— Stated goal —
Please render the records from the line with "You are a GUI" up to and including the line with "(x=740, y=53)" as a two-column CSV with the headers instruction and location. Give one row per record, with the record's text in one quoted field and its answer in the other, and turn line breaks into spaces.

— Dataset records —

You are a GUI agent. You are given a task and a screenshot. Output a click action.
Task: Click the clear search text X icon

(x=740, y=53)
==
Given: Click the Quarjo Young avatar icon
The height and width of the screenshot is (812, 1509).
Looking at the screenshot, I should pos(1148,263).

— Output for this exercise —
instruction,location
"You are a GUI agent. You are given a task and a screenshot. Output a click action. Task: Click the clear search text X icon","(x=740, y=53)"